Mariposas, ontologias alienígenas e seus quefazeres terrestres
Resumo
Até pouco tempo, a literatura antropológica relativa ao tema da ufologia, assim como dos coletivos ufológicos, esteve quase que integralmente dominada por trabalhos que se valem do binômio crença e representação. O comprometimento com estes dispositivos conduziu estas pesquisas ou à tentativas de interpretar a disciplina segundo o registro de uma “ciência” agonizante, ou segundo uma “mecânica” que repousaria subjacente às práticas dos ufólogos – atenta, portanto, ao que elas dissimulam. Mais recentemente, Pierre Lagrange, inspirado nos trabalhos de Bruno Latour, abriu uma possibilidade mais arejada para a “antropologia da ufologia” ao endereçar a seguinte questão: “o que se passa em um affair ufológico?”. Neste artigo, produto de minha etnografia junto aos ufólogos brasileiros, retomo a pista inaugurada pelo pesquisador francês e me debruço sobre os meandros de uma contenda no bojo deste coletivo. A disputa concerne à questão de saber se um registro de imagem em uma câmera de segurança no interior do Rio de Janeiro consistia na gravação do pouso de uma nave extraterrestre ou se tratava da imagem de uma mariposa.

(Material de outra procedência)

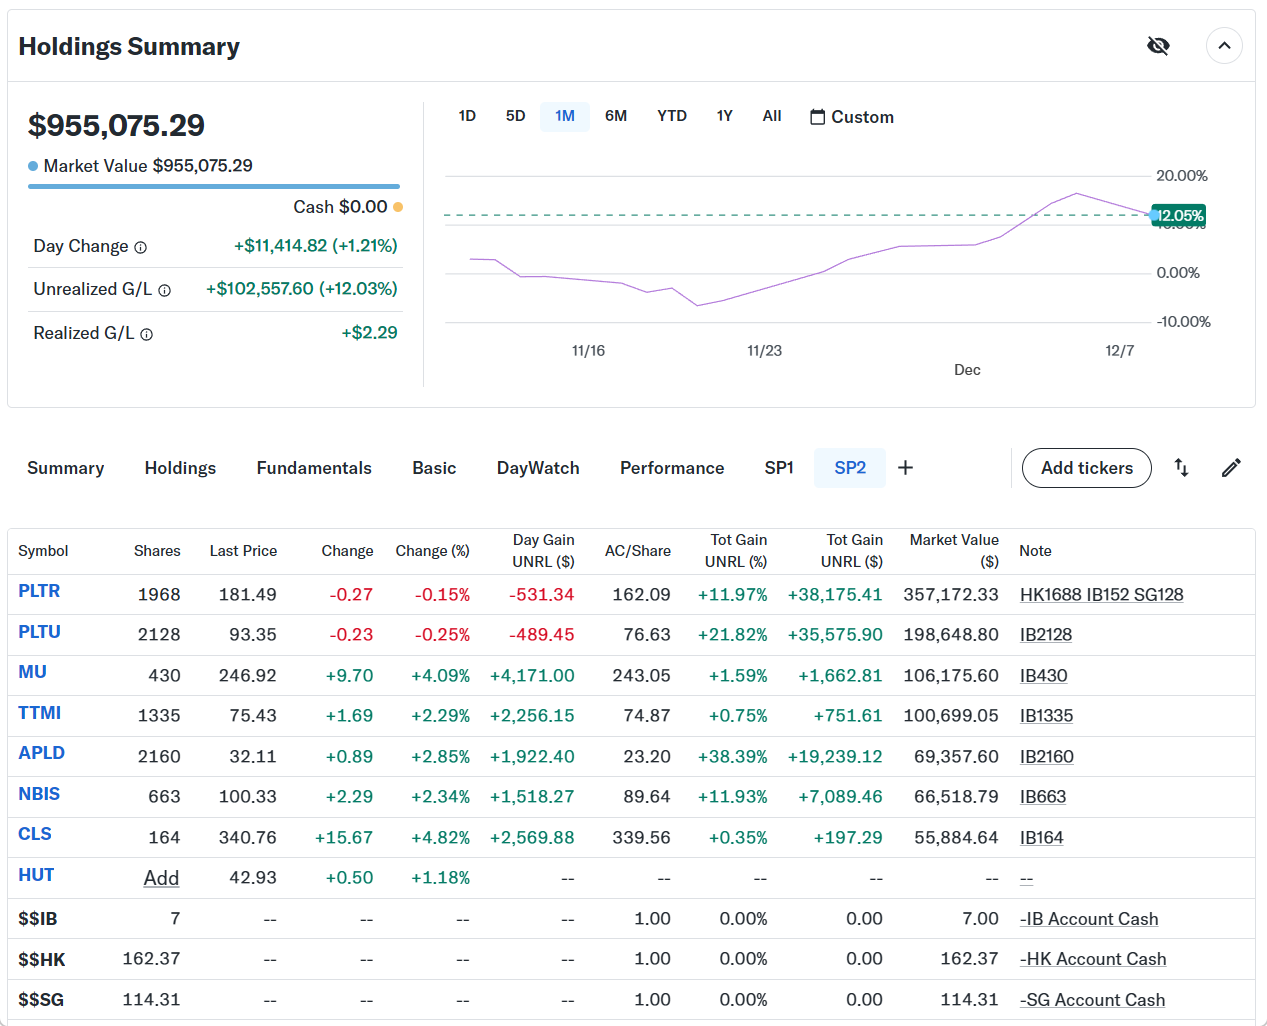Click Unrealized G/L info icon
1267x1026 pixels.
165,290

O debate em torno deste evento articula discussões sobre os processos levados à cabo para a identificação de imagens pelos ufólogos, suas definições pragmáticas daquilo que conta como uma evidência e, sobretudo, seus modos de operação em campo. Além de figurar como uma contribuição à antropologia das “ditas” paraciências, o presente texto também consiste em um esforço no sentido de pensar como os UFOs, em sua parcial visibilidade, engendram as socialidades ufológicas.